In short, outdoor and action sports are going to need to gear it up. The plan is to have this business segment turning in 14% annual compound growth for the next five years, with 11 percentage points attributable to organic growth, while the final three come from acquisitions. While the other areas of the business are going to need to hold up their respective ends, it’s really all down to action.

VF Corp

A mountain to climb

VF Corp (NYSE:VFC) went all out on its release to investors, going so far as to set up a website dedicate to the idea of $17 billion by 2017. The action-outdoor portfolio holds some of VF Corp (NYSE:VFC)’s most well-known brands. In addition to The North Face and Timberland, the lineup includes Vans, Reef, and Jansport. That set needs to be producing $11.1 billion in revenue in 2017 for VF Corp (NYSE:VFC) to hit its lofty goal — last year it managed just under $6 billion. If it does manage that growth, the action-outdoor business will be generating more revenue than the entire company currently pulls in.

To get to that goal, VF Corp (NYSE:VFC) is relying heavily on its Asian operations, which it forecasts will grow at an annual compound rate of 24% over the next five years. The North Face is the main driver of that growth, with its high-margin, high-end outdoor product line. VF is looking for 26% annual growth in Asia from the brand, and the increase in sales is going to help pull up the company’s margins, as well.

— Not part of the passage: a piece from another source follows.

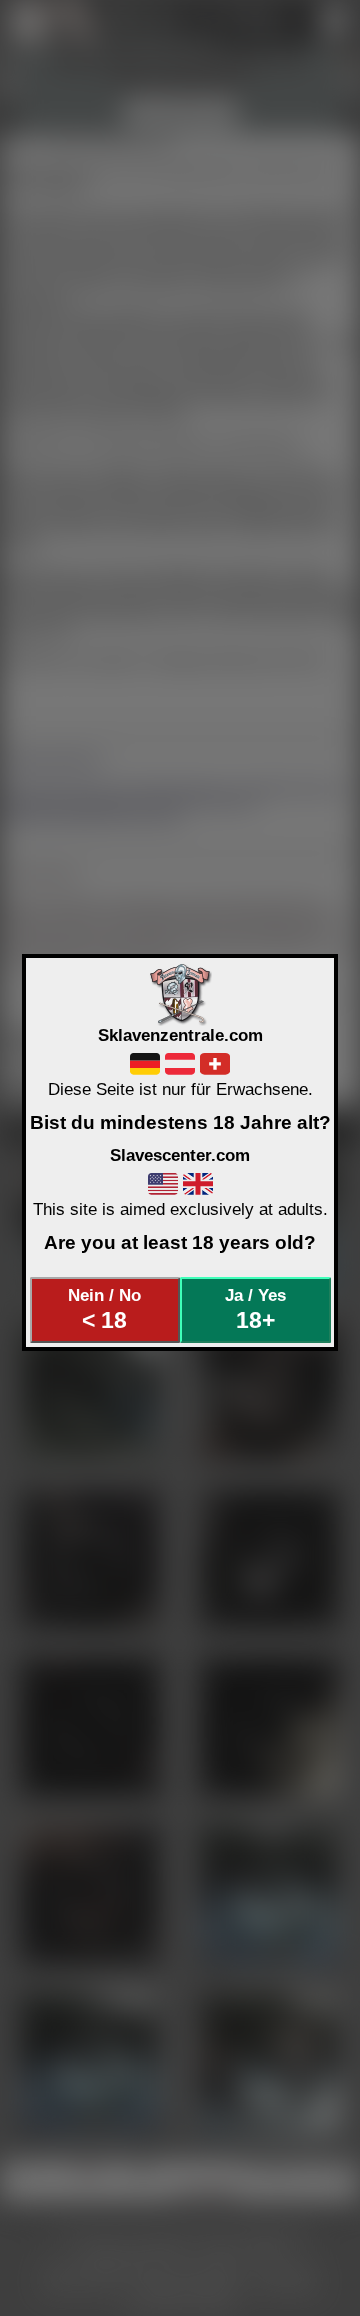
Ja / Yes (255, 1309)
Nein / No (104, 1309)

Last quarter, the action-outdoor business managed a 16% pre-tax profit margin, second only to the jeans business. As a result, VF had a 48% gross margin and a 14% operating margin. The 2017 goal is for annual gross margin to reach 49.5%, while operating margin should come in at 16%.

Can VF scale the peak?
The bar is high, and VF is now committed to hitting its impressive goal. Competitors are certainly not going to back down, and VF is going to be under pressure for the next five years. On its main front, expect VF to see a siege from rival brand Columbia Sportswear Company (NASDAQ:COLM) and sporting champion Under Armour Inc (NYSE:UA).